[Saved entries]
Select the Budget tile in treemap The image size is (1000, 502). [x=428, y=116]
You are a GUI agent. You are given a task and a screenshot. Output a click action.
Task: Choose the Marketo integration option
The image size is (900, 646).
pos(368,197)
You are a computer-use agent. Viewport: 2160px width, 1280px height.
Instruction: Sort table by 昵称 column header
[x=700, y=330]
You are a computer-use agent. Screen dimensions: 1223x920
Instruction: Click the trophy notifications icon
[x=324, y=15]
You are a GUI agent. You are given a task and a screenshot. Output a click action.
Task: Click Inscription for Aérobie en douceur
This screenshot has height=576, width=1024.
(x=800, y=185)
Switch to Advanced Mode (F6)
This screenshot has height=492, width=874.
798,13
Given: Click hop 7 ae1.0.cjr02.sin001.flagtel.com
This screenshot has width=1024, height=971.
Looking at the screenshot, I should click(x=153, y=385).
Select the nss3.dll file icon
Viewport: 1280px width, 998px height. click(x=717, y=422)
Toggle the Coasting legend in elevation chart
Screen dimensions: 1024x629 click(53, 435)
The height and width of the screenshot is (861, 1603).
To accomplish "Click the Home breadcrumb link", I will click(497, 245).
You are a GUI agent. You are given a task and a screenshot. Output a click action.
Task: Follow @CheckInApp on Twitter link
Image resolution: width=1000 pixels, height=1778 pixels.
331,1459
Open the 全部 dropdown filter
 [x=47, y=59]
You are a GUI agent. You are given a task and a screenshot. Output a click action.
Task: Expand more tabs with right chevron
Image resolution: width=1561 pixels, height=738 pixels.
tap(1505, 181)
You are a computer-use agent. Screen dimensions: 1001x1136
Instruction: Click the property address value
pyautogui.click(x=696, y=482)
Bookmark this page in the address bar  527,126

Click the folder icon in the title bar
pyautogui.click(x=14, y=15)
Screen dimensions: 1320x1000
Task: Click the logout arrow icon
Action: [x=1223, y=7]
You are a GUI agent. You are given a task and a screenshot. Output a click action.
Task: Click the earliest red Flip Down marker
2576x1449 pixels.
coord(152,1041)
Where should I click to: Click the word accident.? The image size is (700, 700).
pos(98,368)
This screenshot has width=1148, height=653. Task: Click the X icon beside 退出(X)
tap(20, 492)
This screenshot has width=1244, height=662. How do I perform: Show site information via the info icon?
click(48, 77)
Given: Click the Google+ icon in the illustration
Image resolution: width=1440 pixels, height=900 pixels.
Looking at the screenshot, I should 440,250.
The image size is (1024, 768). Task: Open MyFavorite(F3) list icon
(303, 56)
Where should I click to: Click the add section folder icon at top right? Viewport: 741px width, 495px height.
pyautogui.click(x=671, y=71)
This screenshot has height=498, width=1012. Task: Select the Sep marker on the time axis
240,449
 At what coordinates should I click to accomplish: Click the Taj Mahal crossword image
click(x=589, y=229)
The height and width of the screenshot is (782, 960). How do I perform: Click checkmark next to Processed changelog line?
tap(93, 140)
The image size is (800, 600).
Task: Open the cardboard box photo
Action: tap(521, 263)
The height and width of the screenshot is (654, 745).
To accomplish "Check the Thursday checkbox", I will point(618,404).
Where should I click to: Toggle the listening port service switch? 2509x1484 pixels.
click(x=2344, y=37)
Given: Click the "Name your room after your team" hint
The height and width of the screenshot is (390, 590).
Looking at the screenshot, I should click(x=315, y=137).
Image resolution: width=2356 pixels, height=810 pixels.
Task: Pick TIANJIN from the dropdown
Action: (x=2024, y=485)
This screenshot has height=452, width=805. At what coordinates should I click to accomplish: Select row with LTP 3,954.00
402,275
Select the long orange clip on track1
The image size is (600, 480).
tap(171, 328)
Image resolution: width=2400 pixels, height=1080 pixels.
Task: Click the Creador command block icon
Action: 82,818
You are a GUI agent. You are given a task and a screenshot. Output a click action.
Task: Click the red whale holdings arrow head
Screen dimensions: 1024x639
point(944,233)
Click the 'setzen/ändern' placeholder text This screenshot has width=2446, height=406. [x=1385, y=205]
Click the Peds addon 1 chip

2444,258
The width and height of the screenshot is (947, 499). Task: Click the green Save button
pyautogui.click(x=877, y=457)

What this task involves: Copy out, character for character, the lines of the saved entries from the line with "The height and width of the screenshot is (782, 960)." through the end of the items.

Solution to the problem:
The height and width of the screenshot is (782, 960). How do I perform: Click checkmark next to Processed changelog line?
tap(93, 140)
The image size is (800, 600).
Task: Open the cardboard box photo
Action: tap(521, 263)
The height and width of the screenshot is (654, 745).
To accomplish "Check the Thursday checkbox", I will point(618,404).
Where should I click to: Toggle the listening port service switch? 2509x1484 pixels.
click(x=2344, y=37)
Given: Click the "Name your room after your team" hint
The height and width of the screenshot is (390, 590).
Looking at the screenshot, I should click(x=315, y=137).
Image resolution: width=2356 pixels, height=810 pixels.
Task: Pick TIANJIN from the dropdown
Action: (x=2024, y=485)
This screenshot has height=452, width=805. At what coordinates should I click to accomplish: Select row with LTP 3,954.00
402,275
Select the long orange clip on track1
The image size is (600, 480).
tap(171, 328)
Image resolution: width=2400 pixels, height=1080 pixels.
Task: Click the Creador command block icon
Action: 82,818
You are a GUI agent. You are given a task and a screenshot. Output a click action.
Task: Click the red whale holdings arrow head
Screen dimensions: 1024x639
point(944,233)
Click the 'setzen/ändern' placeholder text This screenshot has width=2446, height=406. [x=1385, y=205]
Click the Peds addon 1 chip

2444,258
The width and height of the screenshot is (947, 499). Task: Click the green Save button
pyautogui.click(x=877, y=457)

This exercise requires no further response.